■ 本文 ■
お前それ、ゾフィーにも同じこと言えんの?ver.2.0

主にウルトラマン・仮面ライダー・スーパー戦隊シリーズなどの特撮関係の話題等を扱っていこうと思います。

『機動戦士ガンダムSEED』ちょっとした感想 SEED-16(第46~48話)

今回は、機動戦士ガンダムSEED』の感想記事第16回目です。

 

いよいよ、連合とプラントの戦争も終局へ。今回ご紹介の3話では、クルーゼの手でフレイがデータをつかまされたことをキッカケに、連合側は核攻撃を、プラントは巨大レーザーであるジェネスシスを使用し、人類終末戦争のような様相を呈してくる形になりました。もはやどちらかが滅びなければ終わりそうになく、またクルーゼの思惑通りに進んでいるこの戦争。キラたちの活動は、最悪の事態を回避させることが出来るのか、気になります。

 

なお、前回(第43~45話)の感想記事は↓コチラです。

bongore-asterisk.hatenablog.jp

 

 

 

 

PHASE-46「たましいの場所」

2003年8月30日放送

登場した敵他:カラミティガンダムフォビドゥンガンダムレイダーガンダムデュエルガンダムシグー、ジン

「だって気になるじゃない。普通言いませんよ、“戦争を終わらせるための鍵”なんて言葉。」

 

STORY:アークエンジェルドミニオンの戦闘の真っただ中で、クルーゼ隊より放たれたポッド。そこに乗っていたのはフレイだった。苦しい戦局の中で、彼女の助けを求める叫びを耳にしたキラは、フリーダムガンダムを中破させてでも彼女を救おうとするが、ナタルの指示を受けたオルガのカラミティガンダムのほうが素早く、ドミニオンに回収されてしまった。なんとかクルーゼ隊の攻撃を突破し、宙域を脱出したアークエンジェルだったが、キラの心の傷は深かった。この苦難から、彼は再び立ち上がることができるのか。

■ 短い課題 1 ■
本文の一文「なんとかクルーゼ隊の攻撃を突破し、宙域を脱出したアークエンジェルだったが、キラの心の傷は深かった。」を英語に訳してください。
■ 短い課題 2 ■
本文の「お前それ、ゾフィーにも同じこと言えんの?ver.2.0」から「が出来るのか、気になります。」までの部分を、一字も変えずに書き写してください。
■ 短い課題 3 ■
本文に照らして、次の(a)〜(c)が合っているかどうかを「はい」か「いいえ」で答え、決め手となる本文の言葉をそのまま引用してください。(a) PHASE-46は2003年8月30日に放送された。(b) ポッドに乗っていたのはナタルだった。(c) この記事は感想記事の第16回目である。

■ データの行 ■
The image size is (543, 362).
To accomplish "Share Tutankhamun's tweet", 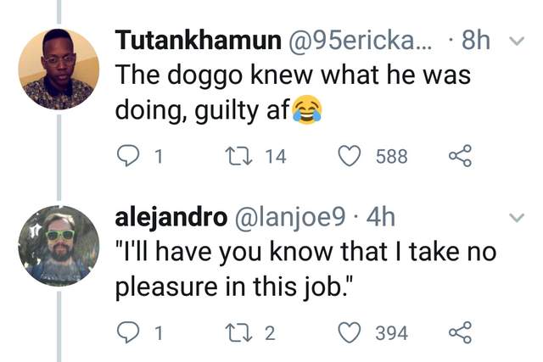I will [458, 156].
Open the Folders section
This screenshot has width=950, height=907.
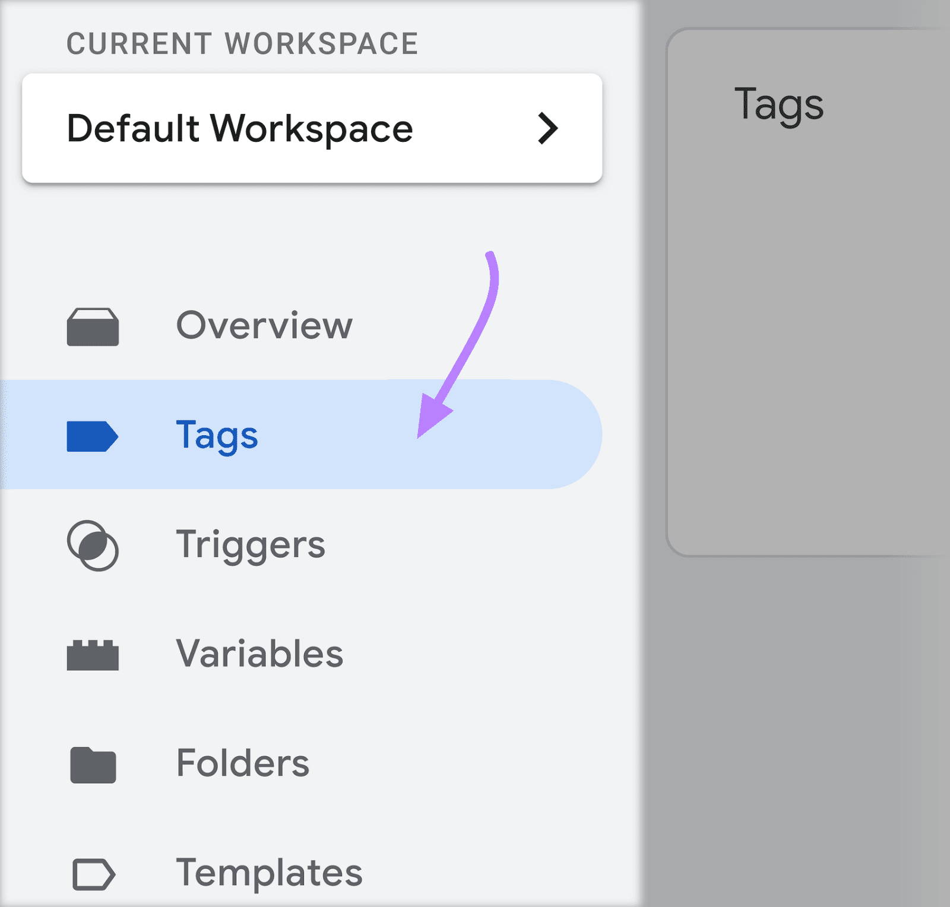point(242,765)
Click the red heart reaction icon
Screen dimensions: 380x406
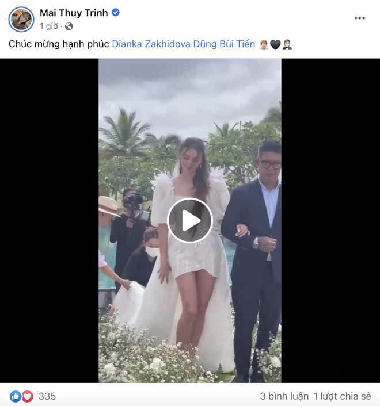[27, 396]

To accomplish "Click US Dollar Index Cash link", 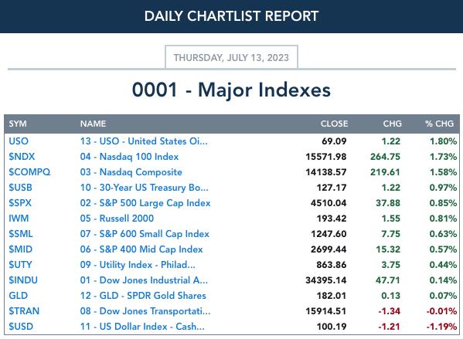I will [142, 327].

■ 正しい答え 1 ■
The Archangel somehow broke through the attack of the Creuset team and escaped the area, but Kira's emotional wounds ran deep.

■ 正しい答え 2 ■
お前それ、ゾフィーにも同じこと言えんの?ver.2.0

主にウルトラマン・仮面ライダー・スーパー戦隊シリーズなどの特撮関係の話題等を扱っていこうと思います。

『機動戦士ガンダムSEED』ちょっとした感想 SEED-16(第46~48話)

今回は、機動戦士ガンダムSEED』の感想記事第16回目です。

 

いよいよ、連合とプラントの戦争も終局へ。今回ご紹介の3話では、クルーゼの手でフレイがデータをつかまされたことをキッカケに、連合側は核攻撃を、プラントは巨大レーザーであるジェネスシスを使用し、人類終末戦争のような様相を呈してくる形になりました。もはやどちらかが滅びなければ終わりそうになく、またクルーゼの思惑通りに進んでいるこの戦争。キラたちの活動は、最悪の事態を回避させることが出来るのか、気になります。

■ 正しい答え 3 ■
(a) はい。「2003年8月30日放送」
(b) いいえ。「そこに乗っていたのはフレイだった。」
(c) はい。「感想記事第16回目です」